I’m all about balance. My whole life is a balancing act. I’m always juggling a dozen different activities, running in a dozen different directions, planning around five different people’s food preferences, trying to sleep and exercise, attempting to shower and dress half way decent without giving up my sleep or exercise. Sometimes, I just need a crustless PB&J and some strawberry milk.

Approximately 620 Calories with 19 g Protein, 21 g Fat, 70 g Carbohydrates (that’s a generous estimate for the peanut butter and the jelly and before cutting off the crust ;-).

What’s your balance food?

Goals

I was pretty disappointed in 2017. It absolutely did NOT live up to its full potential. 2018, though, I’m making that sucker my year, y’all. My list of goals? Here they are.

  1. Keep the young humans alive.
  2. Stay married and refuse to consider murder
  3. Avoid being featured on an episode of hoarders
  4. Run more than the dishwasher
  5. Try not to eat all the things

I am very happy to report that currently I am 4 for 5. I’m only counting half for numbers 3 and 5 because my basement and garage are still completely full of useless crap, and I’m sitting here at my computer with a box of Girl Scout cookies and a Starbucks refresher. I want to say I won’t eat an entire sleeve all by myself, but I know better.

My kids and husband are still alive. I am still married. I have not yet received the call from A&E. I’m on target for my running goal, and up until the Girl Scout cookie season, my nutrition has been on point. So, bam, take that 2017.

I guess that’s what happens when you lower your standards to just above bathing and breathing.

Seriously, though, I’m a list maker, a box checker. I like having a set goal and a plan laid out that will get me to that goal. I’ve lived my whole life that way, and I’m not gonna stop now because I didn’t get to cross off as much as I wanted to in 2017. I’m having real trouble with 2018, though. I have goals, and plans, kinda.
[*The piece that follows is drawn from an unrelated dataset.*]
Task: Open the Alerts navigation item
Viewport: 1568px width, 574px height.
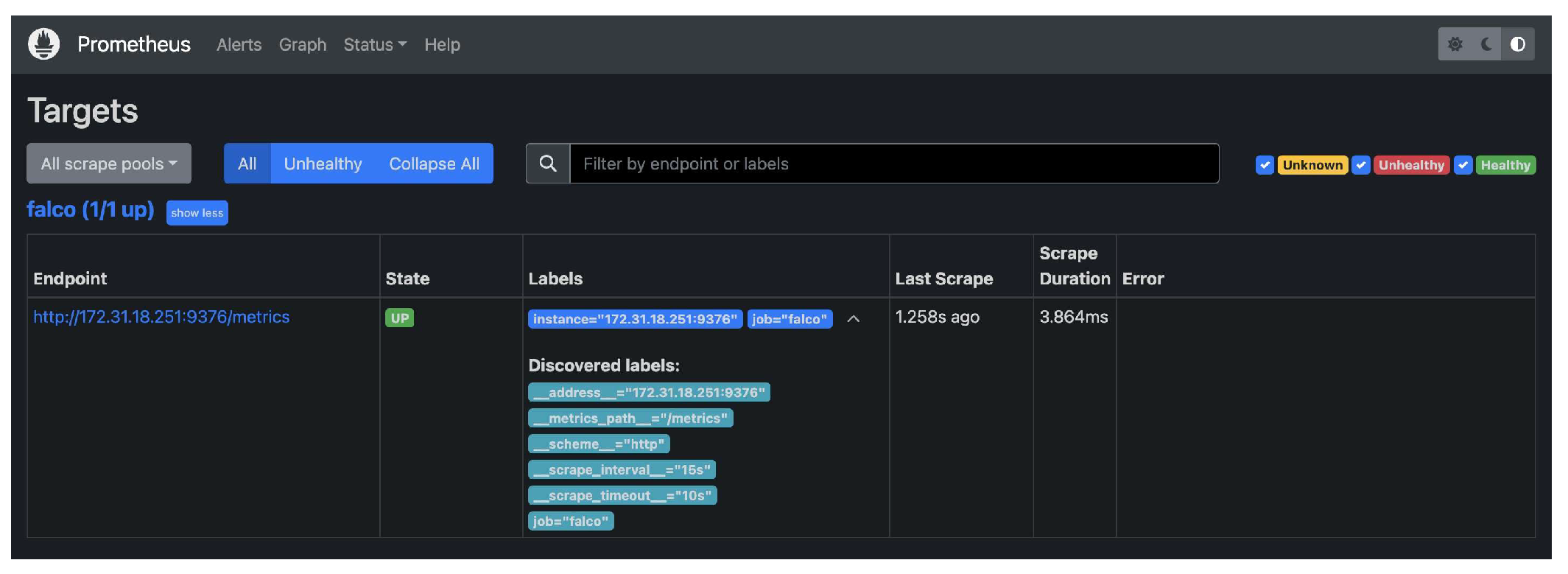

Really, they’re just the leftover things from 2017 I’m still sore about not accomplishing.

I wanted to start a new blog last year, then I spent the whole year stuck on logistics. The fact that you’re reading this means, I accomplished that goal in 2018. Let’s see if I can follow through and keep it going.

I wanted to do more creative things in 2017. I’m currently about 3 chapters into a novel I started in January. So, that’s something.

I wanted to work on hospitality, growing and strengthening friendships in 2017. The hospitality part may not happen until I have an empty nest. You have to be home to have people over.

I wanted to read through the Bible twice last year. I only made it about half way through once. A lot of that is because I got stuck in a few places and dove in, or I was only able to read and digest small pieces at a time because my days are too full.

I wanted to read through the Quran. I’m not changing religions, but I know that I get super frustrated with how the media and non-Christians who have never actually read the Bible portray it. I figure it’s the same deal with Islamic scripture. I’m curious about what is actually in there and what is misrepresented. Once again my curiosity leads me down some interesting paths. However, this is proving difficult for a person living in the Bible belt who only speaks English. And, I thought the English Bible versions and translations were confusing to navigate. I’m gonna figure it out, though. Eventually.

I wanted to chip away at my 50 marathons in 50 states goal, but I didn’t run a single race longer than 6.2 miles last year. I barely ran 500 miles total for the whole year.

I wanted to run an Ultra marathon. Obviously, that didn’t happen either.

These are all rolling over into 2018, but I’m now thinking about more long term goals, things I can’t check off in a year, things that require building over time. In my searching, I ran across an article (that I can’t find now that I’m sitting down to blog this) that suggested reading some obituaries, imagining what yours might say, and typing it out. If you don’t like it, rewrite it. Make a plan to accomplish the things you want to be written in your obituary. When you get stuck, revisit that section of your paper and revise yours again.

I sat there with the article in front of me, and paused. It was a long pause, and then I decided I would do it.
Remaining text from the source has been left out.